• TASKS TO COMPLETE
(a) Quote the passage from the simplified QAT configuration file page starting with "This file can" and going on through "on the scenario.".
(b) According to the simplified QAT configuration file page, where under the AMCT installation directory is the retrain_config_tf.proto file located?

• QUOTED PASSAGE
^^^^

Simplified QAT Configuration File

Table 1 describes the fields in the retrain_config_tf.proto file. Find the file in /amct_tensorflow/proto/retrain_config_tf.proto under the AMCT installation directory.

This file can be used to configure the simplified configuration file for quantization aware training, simplified configuration file for sparsity, and simplified configuration file for combined compression. You can configure the file based on the scenario.

**Table 1** Parameter description
Message	Required	Type	Parameter	Description
AMCTRetrainConfig	-	-	-	Simplified QAT configuration of AMCT.
	repeated	string	skip_layers	Specifies the layers that are skipped by layer name and are not compressed. It is globally effective, which efficiently realizes the same functionality for extended features. If this field is set, you can skip the settings of the extended quant_skip_layers and regular_prune_skip_layers. If both skip_layer and quant_skip_layers or both skip_layer and regular_prune_skip_layers are configured, the union set is used.
	repeated	string	skip_layer_types	Specifies the layers to be skipped for compression by layer type. It is globally effective, which efficiently realizes the same functionality for extended features. If this field is set, you can skip the settings of the extended quant_skip_types and regular_prune_skip_types. If both skip_layer_types and quant_skip_types or both skip_layer_types and regular_prune_skip_types are configured, the union set of the two parameters is used.

^^^^

• LISTED ENTRIES
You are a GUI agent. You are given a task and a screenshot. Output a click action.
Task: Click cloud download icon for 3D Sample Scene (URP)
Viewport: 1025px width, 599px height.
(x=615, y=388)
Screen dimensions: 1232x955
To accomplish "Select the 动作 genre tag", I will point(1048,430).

^^^^

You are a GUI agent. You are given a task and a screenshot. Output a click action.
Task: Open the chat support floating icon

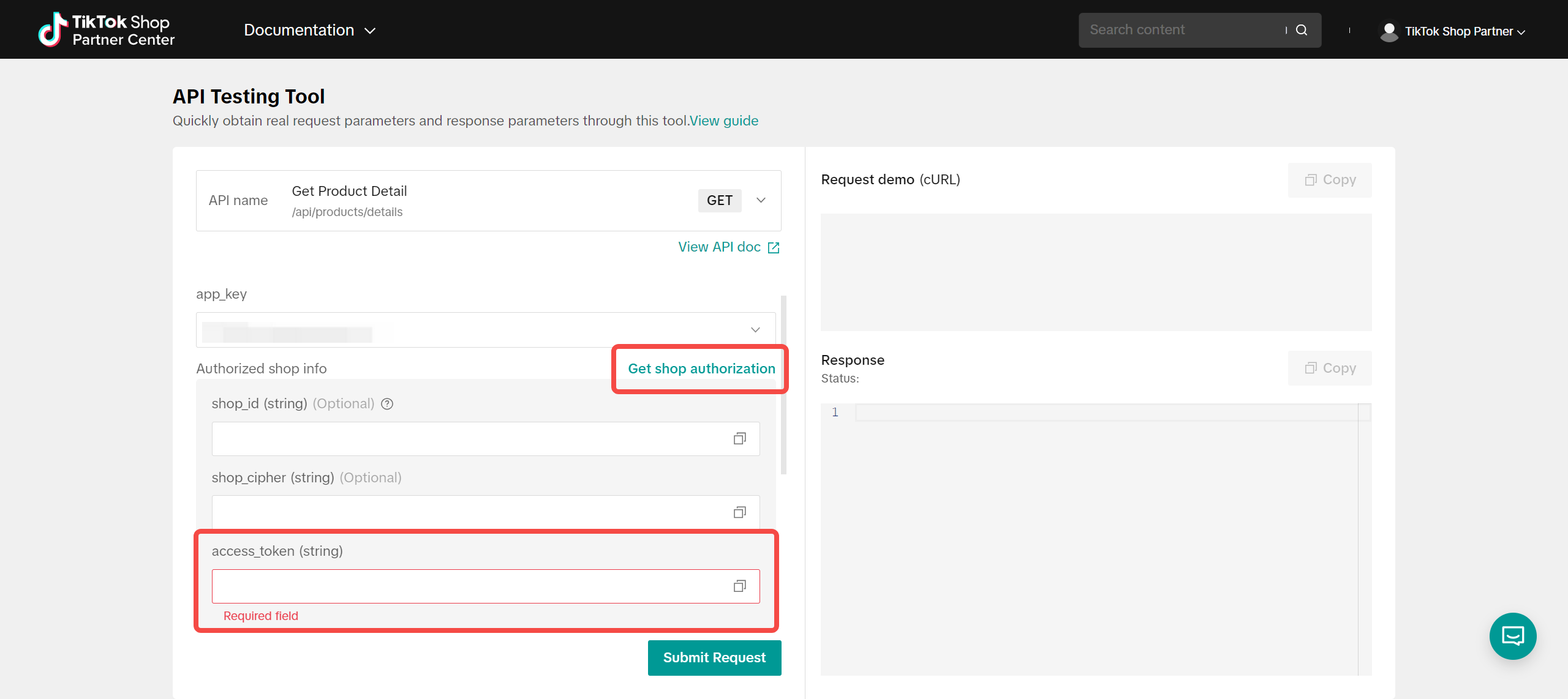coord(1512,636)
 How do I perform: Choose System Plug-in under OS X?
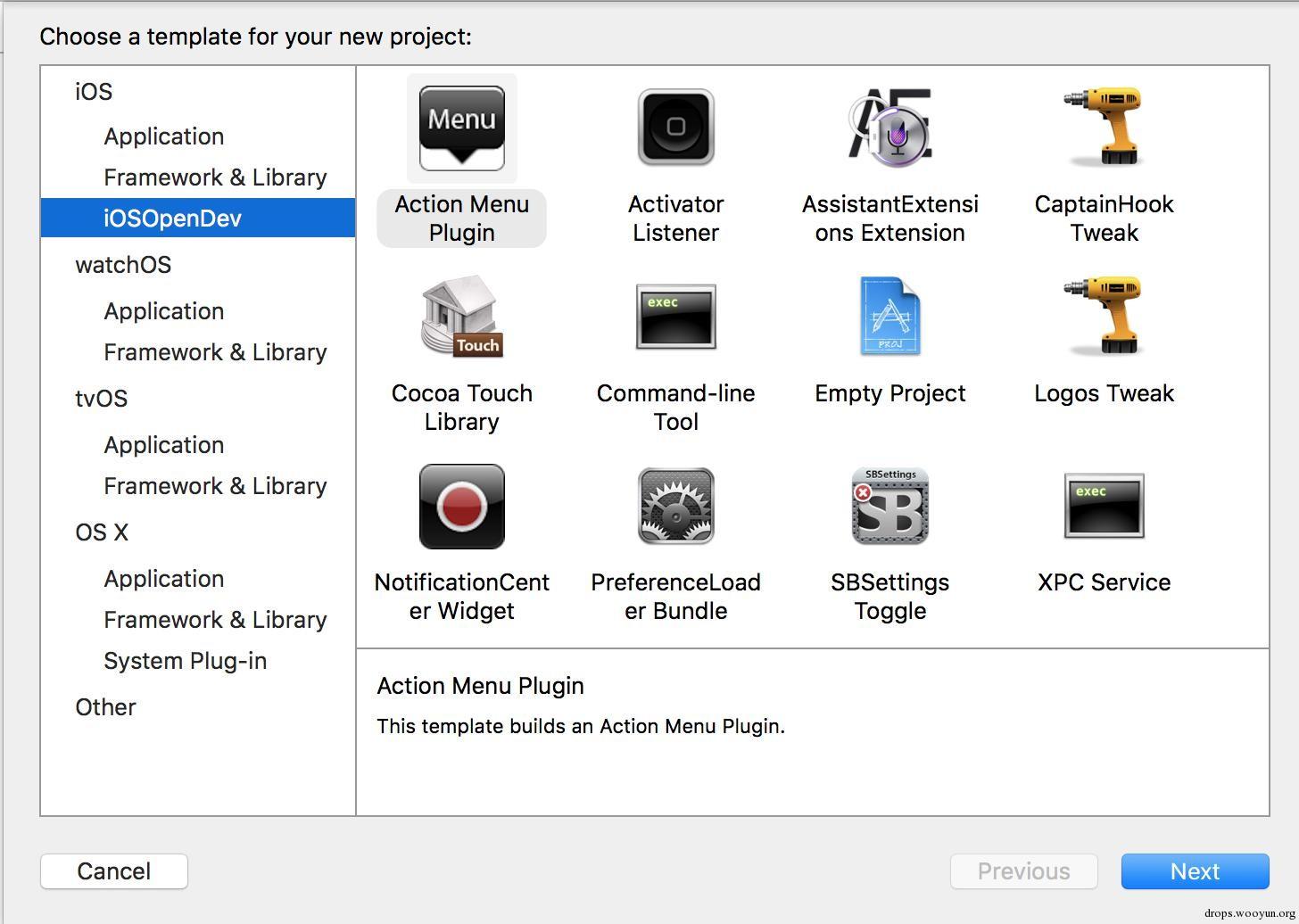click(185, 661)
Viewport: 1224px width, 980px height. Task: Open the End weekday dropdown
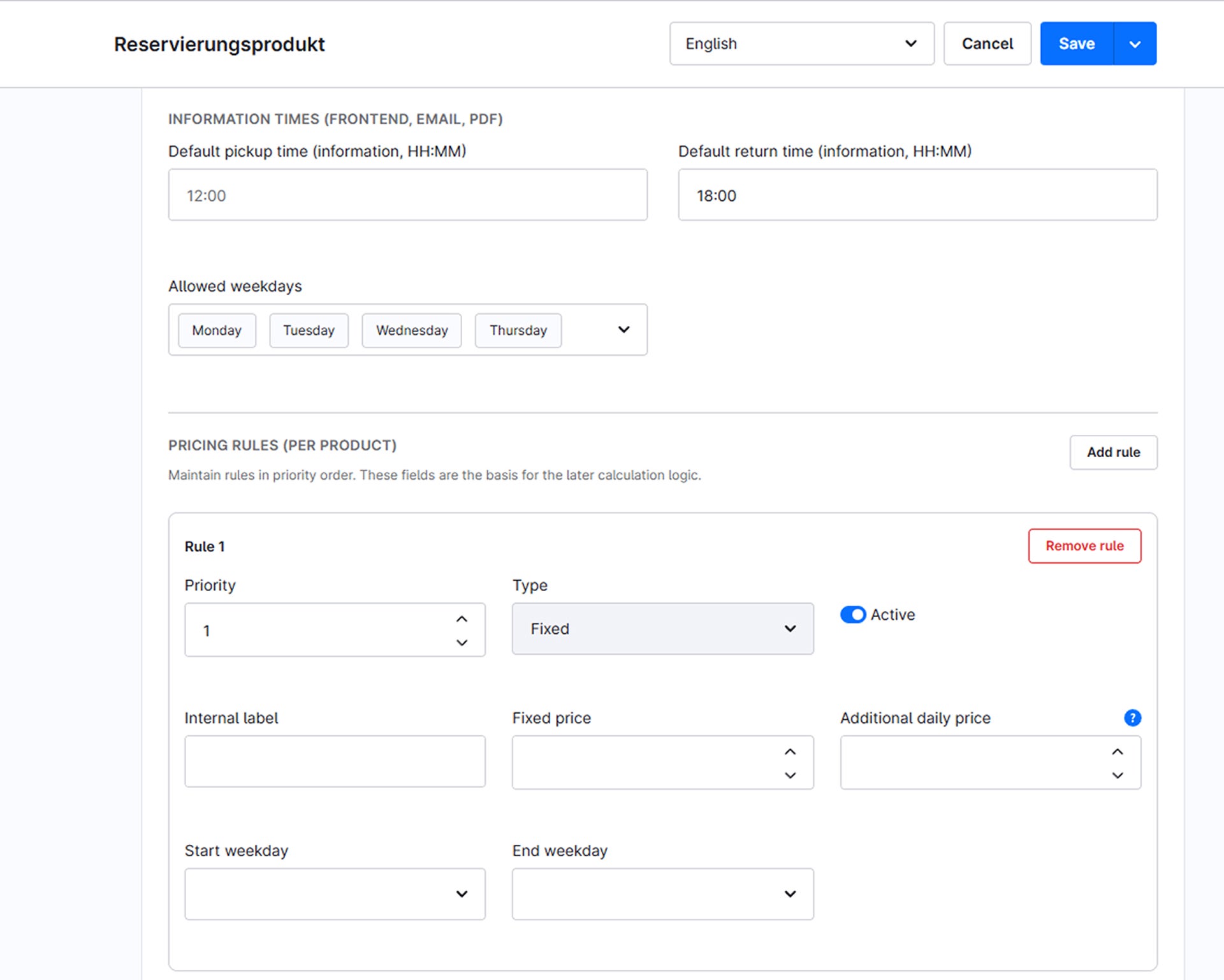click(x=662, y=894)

^^^^

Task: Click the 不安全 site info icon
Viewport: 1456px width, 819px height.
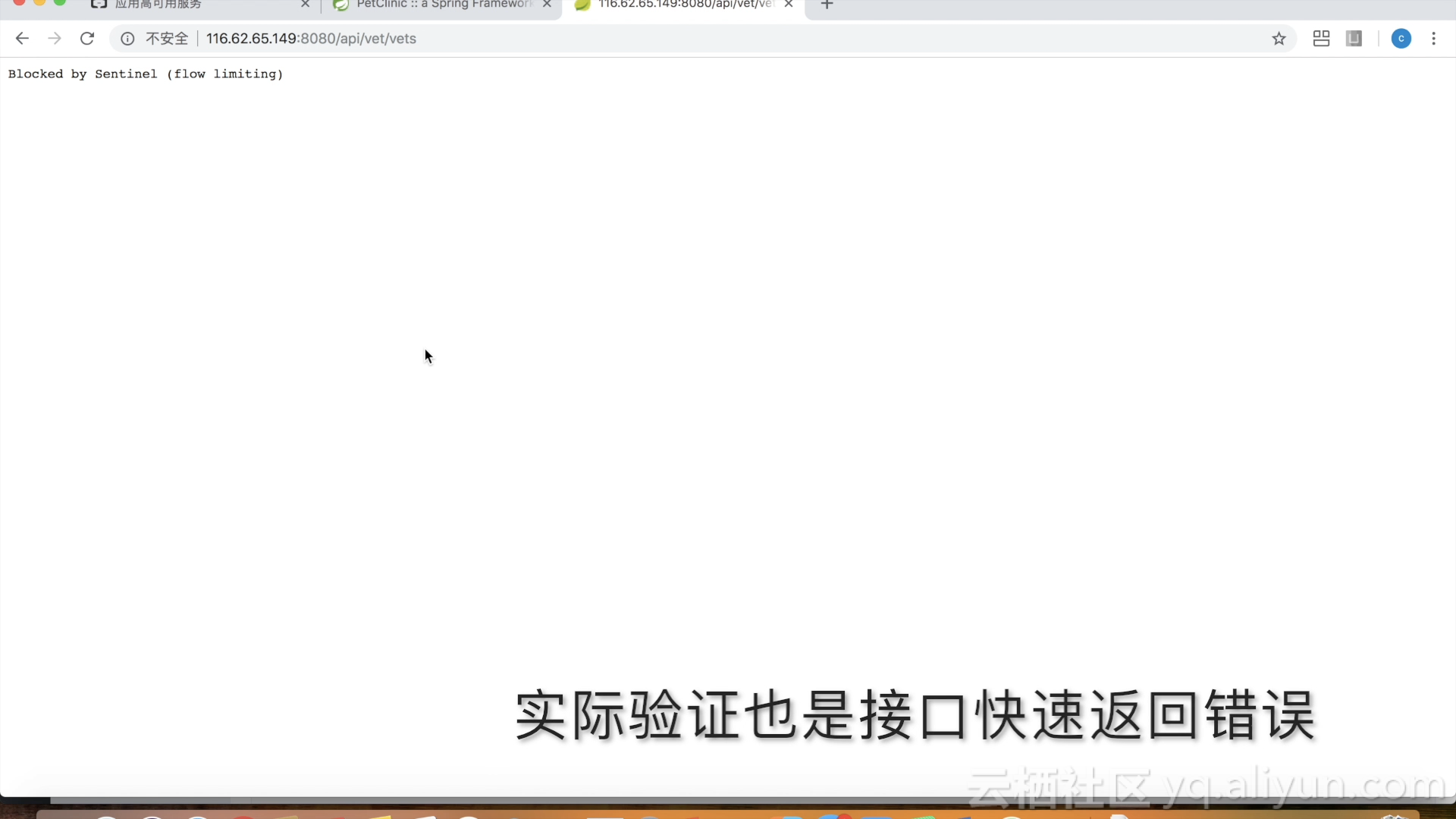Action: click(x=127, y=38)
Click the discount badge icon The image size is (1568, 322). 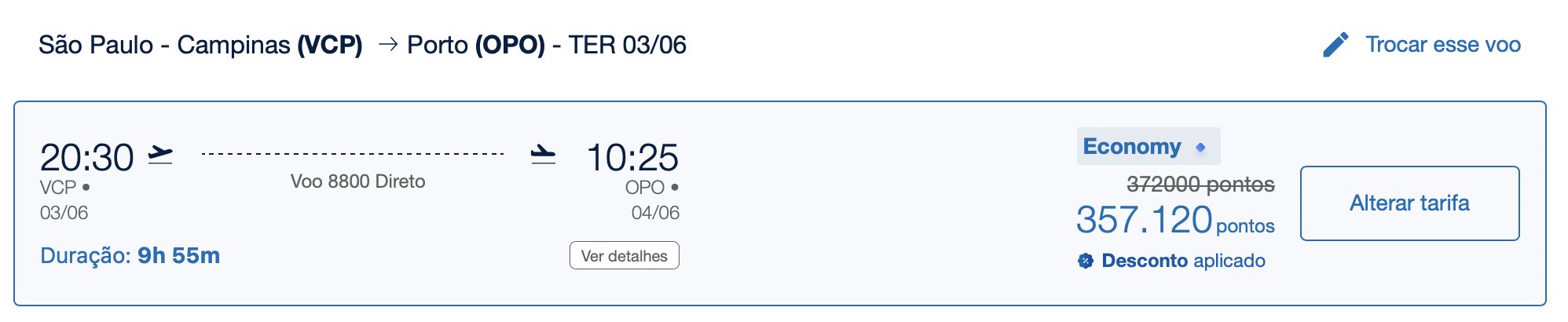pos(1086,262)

^^^^

• WRITTEN RESPONSES
(a)
This file can be used to configure the simplified configuration file for quantization aware training, simplified configuration file for sparsity, and simplified configuration file for combined compression. You can configure the file based on the scenario.

(b) /amct_tensorflow/proto/retrain_config_tf.proto